Entre as mudanças, está a exclusão do Documento de Compromisso e Isenção (DCI). Nele, instituições de pesquisas brasileiras isentariam os patrocinadores de eventuais danos causados aos participantes da pesquisa. De acordo com a coordenadora do Conep, o documento colocava em risco a população e a soberania nacional, podendo gerar custos aos cofres públicos, com indenizações e gastos assistenciais. Para a indústria farmacêutica, essa retirada não altera o potencial do Brasil no cenário mundial.
Por outro lado, Lais defende que existiam duas pautas que não foram contempladas. Uma é a redução do prazo de acesso a medicamentos pós-estudo. O Conep defende que deveria continuar com um prazo indeterminado, porque pode acabar deixando a população desassistida ou onerando o SUS.
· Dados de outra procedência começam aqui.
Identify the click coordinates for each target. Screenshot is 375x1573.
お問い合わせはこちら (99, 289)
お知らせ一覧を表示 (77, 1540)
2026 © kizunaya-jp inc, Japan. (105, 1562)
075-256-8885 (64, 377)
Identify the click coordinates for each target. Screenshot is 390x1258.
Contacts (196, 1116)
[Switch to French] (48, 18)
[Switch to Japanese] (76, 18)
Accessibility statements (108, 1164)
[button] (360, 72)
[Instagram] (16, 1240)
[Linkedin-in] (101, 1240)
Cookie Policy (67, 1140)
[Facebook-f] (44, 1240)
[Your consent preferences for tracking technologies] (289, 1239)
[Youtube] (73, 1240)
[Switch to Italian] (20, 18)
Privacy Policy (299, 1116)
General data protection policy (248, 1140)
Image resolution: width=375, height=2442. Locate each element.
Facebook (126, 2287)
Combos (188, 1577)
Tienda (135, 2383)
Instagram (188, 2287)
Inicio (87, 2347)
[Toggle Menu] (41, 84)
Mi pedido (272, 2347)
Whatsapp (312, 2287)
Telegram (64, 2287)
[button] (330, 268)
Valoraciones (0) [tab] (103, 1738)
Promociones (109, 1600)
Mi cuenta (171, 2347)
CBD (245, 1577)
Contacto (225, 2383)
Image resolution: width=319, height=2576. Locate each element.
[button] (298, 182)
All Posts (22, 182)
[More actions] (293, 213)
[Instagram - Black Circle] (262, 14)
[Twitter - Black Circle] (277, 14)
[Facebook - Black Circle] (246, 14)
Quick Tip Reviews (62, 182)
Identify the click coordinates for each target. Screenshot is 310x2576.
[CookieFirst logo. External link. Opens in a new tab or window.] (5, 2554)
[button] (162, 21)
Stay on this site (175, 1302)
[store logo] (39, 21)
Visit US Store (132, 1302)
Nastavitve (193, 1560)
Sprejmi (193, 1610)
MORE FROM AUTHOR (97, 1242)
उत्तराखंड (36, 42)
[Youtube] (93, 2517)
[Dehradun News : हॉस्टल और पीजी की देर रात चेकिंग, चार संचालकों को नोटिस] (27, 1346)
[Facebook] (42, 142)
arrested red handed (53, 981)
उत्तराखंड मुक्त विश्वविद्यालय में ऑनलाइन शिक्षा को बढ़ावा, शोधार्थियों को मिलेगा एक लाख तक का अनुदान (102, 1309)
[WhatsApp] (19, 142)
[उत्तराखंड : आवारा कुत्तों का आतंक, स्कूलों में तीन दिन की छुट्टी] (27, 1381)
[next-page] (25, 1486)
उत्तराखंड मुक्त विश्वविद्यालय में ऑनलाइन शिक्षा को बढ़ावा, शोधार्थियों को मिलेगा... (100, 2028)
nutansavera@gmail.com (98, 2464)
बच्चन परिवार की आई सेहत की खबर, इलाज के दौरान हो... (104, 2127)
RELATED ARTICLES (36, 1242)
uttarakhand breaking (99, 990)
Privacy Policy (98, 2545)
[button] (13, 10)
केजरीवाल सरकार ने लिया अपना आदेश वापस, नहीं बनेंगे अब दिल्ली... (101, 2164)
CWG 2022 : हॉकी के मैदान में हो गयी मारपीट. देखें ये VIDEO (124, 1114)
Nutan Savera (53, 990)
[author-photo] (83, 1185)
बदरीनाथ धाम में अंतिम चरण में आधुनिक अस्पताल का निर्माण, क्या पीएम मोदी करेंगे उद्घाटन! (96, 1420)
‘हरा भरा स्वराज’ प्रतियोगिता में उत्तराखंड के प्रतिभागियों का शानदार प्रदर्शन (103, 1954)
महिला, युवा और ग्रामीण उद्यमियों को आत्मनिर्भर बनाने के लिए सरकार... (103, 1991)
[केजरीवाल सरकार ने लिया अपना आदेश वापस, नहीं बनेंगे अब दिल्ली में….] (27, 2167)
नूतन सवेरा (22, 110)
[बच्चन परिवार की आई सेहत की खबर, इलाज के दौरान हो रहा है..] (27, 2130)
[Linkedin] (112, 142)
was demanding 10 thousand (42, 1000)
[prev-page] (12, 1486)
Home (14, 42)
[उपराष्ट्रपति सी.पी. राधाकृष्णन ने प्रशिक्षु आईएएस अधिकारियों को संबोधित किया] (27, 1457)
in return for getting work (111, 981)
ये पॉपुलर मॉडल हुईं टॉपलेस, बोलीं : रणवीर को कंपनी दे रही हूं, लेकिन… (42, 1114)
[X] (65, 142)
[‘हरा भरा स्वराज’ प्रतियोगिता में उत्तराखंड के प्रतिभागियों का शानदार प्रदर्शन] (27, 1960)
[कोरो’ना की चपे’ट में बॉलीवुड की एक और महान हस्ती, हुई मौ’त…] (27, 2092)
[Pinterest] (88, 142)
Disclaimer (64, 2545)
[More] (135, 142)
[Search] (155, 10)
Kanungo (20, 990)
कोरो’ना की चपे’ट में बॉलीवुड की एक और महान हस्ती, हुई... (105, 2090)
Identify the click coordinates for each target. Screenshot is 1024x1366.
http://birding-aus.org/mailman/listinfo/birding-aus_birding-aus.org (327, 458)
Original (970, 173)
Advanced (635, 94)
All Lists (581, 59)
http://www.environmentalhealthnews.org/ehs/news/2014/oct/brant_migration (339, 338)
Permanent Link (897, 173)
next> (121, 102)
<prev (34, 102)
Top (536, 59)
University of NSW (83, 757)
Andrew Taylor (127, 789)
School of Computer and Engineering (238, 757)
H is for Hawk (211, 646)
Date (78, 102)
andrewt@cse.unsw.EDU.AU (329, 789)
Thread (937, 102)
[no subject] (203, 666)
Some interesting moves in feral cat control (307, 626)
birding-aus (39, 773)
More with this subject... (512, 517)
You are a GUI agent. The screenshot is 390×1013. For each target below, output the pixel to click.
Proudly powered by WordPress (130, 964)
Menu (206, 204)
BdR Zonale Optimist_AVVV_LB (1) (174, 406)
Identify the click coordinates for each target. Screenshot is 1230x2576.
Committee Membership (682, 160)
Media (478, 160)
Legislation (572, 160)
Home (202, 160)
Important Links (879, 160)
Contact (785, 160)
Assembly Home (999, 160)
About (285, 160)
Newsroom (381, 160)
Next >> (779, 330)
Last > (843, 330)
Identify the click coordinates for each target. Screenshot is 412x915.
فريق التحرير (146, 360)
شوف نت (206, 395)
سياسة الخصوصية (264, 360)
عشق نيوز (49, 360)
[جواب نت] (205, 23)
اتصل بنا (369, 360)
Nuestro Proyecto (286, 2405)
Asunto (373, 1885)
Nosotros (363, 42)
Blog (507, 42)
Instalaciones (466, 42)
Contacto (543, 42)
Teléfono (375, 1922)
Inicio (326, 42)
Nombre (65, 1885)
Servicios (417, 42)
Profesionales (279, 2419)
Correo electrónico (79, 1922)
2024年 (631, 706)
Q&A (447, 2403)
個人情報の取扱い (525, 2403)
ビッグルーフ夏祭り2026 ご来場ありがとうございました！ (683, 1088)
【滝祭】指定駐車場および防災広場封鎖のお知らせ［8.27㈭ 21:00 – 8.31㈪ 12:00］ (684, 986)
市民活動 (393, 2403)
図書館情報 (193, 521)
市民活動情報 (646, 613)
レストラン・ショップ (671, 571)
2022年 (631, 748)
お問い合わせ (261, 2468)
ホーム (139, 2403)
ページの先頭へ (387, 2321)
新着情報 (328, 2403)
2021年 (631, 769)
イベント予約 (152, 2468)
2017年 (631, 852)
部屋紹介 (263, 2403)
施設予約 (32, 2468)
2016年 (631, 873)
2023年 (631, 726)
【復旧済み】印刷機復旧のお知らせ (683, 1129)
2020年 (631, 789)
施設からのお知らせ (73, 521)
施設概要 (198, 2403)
“Quando nos colocamos em risco, como a participação de pesquisa, estamos colaborando com uma indústria que irá desenvolver um produto. Não sabemos se vai ser bom, inócuo ou ruim. Pelos princípios da justiça e da reciprocidade, tenho direito de usufruir desse remédio. Se coloquei minha vida à disposição, por que não receber medicamentos ao longo da vida? E se formos falar de doenças raras, quanto tempo é esse período vitalício?”, analisa a coordenadora.
Outra das pautas é a discussão sobre a fragilidade das regras sobre a utilização de material biológico em pesquisas, que Bonilha aponta que deveria trazer mais segurança aos cidadãos brasileiros que participam da pesquisa. Ela afirma que se o texto não houvesse tramitado em urgência, seria possível discuti-los nas comissões.
“Não temos tanta governabilidade. O que pudemos debater e discutir, e fazer convencimento por meio da argumentação, fizemos. Não evitamos nenhum esforço, trabalhamos muito até hoje para tentar chegar ao melhor texto, no sentido de redução de danos em algumas situações. Fiquei positivamente surpresa com os avanços que conseguimos no Senado, porque não conseguimos nenhum avanço na Câmara”, afirma a coordenadora do Conep.
Associação de pacientes avalia novas regras para pesquisas clínicas
O Instituto Vencer o Câncer (IVOC) afirma que o texto substitutivo aprovado pode representar um passo importante em direção à modernização das normas de pesquisas clínicas no Brasil e que irá acompanhar as mudanças que devem impactar a vida dos pacientes do câncer, um dos principais grupos que podem ter acessos a novos tratamentos através dos estudos desenvolvidos no país.
“A legislação atualizada pode significar um marco na agilização e na eficiência dos estudos clínicos no país, trazendo benefícios para os pacientes e para o tratamento oncológico, desde que as modificações continuem a proteger os direitos e a segurança dos participantes dos estudos”, afirma a Ana Maria Drummond, diretora de desenvolvimento institucional do Instituto.
A entidade conta com um projeto de estruturação de centros de pesquisas de oncologia nas regiões Norte, Nordeste e Centro-Oeste, buscando melhorar a distribuição dos estudos clínicos no Brasil. Atualmente, são 6 centros estabelecidos, mas a meta do IVOC é atingir a marca de 20 centros até o final de 2024.
Os centros são implementados em hospitais do SUS ou filantrópicos e envolvem a capacitação da equipe, apoio na infraestrutura, manutenção, criação de rede entre os centros para troca de experiências, além do trabalho de recrutamento de novos estudos e pacientes.
Na avaliação de Drummond, o projeto de lei busca encontrar um equilíbrio entre a proteção dos participantes e o progresso científico. Por isso, o Instituto defende que haja o fortalecimento de uma governança que possa garantir, segundo a diretora, “o melhor para o paciente e manter uma produção científica viável e segura no país”.